Kubernetes manifest generation with Large Language Models (LLMs) has become increasingly common, but it faces significant challenges that CeLoR addresses.

The Problem with LLM-Generated K8s Manifests

When using LLMs to generate Kubernetes deployment manifests, several K8s-specific issues arise:

Policy Violations
LLMs often generate manifests that violate organizational policies. For example, production deployments might use :latest image tags, have insufficient replicas (e.g., 2 instead of 3-5), or lack required labels like team and tier.
Security Gaps
Generated manifests frequently miss critical security configurations such as runAsNonRoot: true, proper resource limits, or security contexts, leaving applications vulnerable.
Manual Fixes are Time-Consuming
Developers must manually review and fix each violation, which is error-prone and slows down deployment workflows. This becomes especially problematic when generating many manifests or when policies change frequently.

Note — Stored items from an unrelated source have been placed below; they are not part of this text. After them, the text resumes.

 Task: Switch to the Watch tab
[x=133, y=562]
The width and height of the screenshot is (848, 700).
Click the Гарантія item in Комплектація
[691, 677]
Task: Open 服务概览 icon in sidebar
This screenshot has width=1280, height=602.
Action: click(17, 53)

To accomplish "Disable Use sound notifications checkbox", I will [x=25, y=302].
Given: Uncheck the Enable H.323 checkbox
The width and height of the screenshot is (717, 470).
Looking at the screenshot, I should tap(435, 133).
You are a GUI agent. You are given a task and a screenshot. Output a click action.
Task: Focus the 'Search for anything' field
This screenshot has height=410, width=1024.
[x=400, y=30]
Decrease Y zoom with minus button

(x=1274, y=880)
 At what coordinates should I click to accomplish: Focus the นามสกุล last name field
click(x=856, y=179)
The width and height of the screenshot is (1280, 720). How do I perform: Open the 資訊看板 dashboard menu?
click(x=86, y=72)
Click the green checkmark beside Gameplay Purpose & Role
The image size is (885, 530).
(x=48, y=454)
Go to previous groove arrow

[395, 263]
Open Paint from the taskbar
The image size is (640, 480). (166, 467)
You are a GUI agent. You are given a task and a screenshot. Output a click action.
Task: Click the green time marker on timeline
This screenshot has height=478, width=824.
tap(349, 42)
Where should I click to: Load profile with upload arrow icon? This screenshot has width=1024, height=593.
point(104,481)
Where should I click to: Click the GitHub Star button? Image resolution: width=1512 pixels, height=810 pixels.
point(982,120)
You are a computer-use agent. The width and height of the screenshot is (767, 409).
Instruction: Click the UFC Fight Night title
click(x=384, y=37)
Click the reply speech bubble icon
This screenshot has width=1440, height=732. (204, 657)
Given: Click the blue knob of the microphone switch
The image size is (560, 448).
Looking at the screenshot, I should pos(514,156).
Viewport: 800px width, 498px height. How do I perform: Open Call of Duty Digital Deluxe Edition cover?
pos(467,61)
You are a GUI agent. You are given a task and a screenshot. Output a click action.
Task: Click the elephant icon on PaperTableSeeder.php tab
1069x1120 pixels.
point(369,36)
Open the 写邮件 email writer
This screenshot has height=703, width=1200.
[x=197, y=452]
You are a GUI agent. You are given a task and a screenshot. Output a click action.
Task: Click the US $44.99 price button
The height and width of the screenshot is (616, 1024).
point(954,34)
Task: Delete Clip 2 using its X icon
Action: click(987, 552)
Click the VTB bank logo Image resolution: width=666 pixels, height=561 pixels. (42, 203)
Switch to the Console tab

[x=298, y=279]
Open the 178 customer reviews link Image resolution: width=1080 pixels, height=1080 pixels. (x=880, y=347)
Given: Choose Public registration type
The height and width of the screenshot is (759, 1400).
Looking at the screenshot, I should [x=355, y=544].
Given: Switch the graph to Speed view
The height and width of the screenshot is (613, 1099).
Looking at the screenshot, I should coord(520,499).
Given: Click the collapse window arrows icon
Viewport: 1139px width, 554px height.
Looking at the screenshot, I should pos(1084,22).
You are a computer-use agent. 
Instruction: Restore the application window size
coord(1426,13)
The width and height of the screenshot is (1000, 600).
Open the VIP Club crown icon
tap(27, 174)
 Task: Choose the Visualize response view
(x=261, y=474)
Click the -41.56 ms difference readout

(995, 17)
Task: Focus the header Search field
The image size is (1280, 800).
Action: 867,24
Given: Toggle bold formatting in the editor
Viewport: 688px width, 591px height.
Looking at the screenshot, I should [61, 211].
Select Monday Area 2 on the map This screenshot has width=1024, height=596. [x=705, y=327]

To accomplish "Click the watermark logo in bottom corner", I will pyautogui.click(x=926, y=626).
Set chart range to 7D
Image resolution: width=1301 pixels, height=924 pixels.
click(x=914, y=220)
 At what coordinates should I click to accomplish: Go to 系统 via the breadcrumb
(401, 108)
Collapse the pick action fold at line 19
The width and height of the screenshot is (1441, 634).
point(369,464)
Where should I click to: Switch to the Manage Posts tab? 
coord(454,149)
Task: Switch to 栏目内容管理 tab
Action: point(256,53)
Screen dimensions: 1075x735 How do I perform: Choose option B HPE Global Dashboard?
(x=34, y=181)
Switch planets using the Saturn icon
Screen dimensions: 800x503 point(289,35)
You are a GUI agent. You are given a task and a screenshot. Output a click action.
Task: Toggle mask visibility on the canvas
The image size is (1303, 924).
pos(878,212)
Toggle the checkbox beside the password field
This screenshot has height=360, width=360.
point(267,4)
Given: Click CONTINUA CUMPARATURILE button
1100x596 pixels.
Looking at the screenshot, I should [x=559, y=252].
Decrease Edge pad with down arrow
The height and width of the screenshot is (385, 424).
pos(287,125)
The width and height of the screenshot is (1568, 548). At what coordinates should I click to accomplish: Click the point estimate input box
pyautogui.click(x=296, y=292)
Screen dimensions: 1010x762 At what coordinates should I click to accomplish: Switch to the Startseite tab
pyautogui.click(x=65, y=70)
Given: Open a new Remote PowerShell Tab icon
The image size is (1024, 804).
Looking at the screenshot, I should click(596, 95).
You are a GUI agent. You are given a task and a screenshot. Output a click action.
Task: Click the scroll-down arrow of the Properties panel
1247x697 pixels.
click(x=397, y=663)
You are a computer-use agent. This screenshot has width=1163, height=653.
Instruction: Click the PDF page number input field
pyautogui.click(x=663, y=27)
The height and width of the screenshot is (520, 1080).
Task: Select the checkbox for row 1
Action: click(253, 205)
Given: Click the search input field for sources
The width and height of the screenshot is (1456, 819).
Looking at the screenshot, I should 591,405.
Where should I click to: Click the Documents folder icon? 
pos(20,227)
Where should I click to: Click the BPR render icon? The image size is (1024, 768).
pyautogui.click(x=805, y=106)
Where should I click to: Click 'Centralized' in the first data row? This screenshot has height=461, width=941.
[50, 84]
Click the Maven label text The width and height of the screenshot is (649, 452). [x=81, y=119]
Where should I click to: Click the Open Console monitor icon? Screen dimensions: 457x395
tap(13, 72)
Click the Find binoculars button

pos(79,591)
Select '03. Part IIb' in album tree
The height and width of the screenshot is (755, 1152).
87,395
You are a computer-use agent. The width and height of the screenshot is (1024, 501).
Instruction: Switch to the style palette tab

For a discussion of general challenges with LLM-based configuration generation (token costs, determinism, privacy), see :doc:`../core_concepts/overview`.

Example Scenario

Consider a developer asking an LLM to generate a production Kubernetes deployment manifest. The LLM might produce:

apiVersion: apps/v1
kind: Deployment
metadata:
  name: payments-api
spec:
  replicas: 2  # ❌ Policy violation: prod requires 3-5
  template:
    spec:
      containers:
      - name: payments-api
        image: payments-api:latest  # ❌ Policy violation: prod cannot use :latest
        resources:
          requests:
            cpu: "100m"  # ❌ Resource violation: prod needs medium/large profile
        # ❌ Missing security context
Without CeLoR, the developer would need to:
  1. Manually identify all violations
  2. Fix each one individually
  3. Re-verify after each fix
  4. Repeat if new violations are introduced

With CeLoR, the developer simply runs:

celor repair deployment.yaml --out fixed/
CeLoR automatically:
  1. Detects all violations using oracles
  2. Generates a repair template (from LLM, Fix Bank, or default)
  3. Synthesizes correct values using local CEGIS loop
  4. Produces a verified, compliant manifest

The repaired manifest satisfies all policy, security, and resource requirements automatically.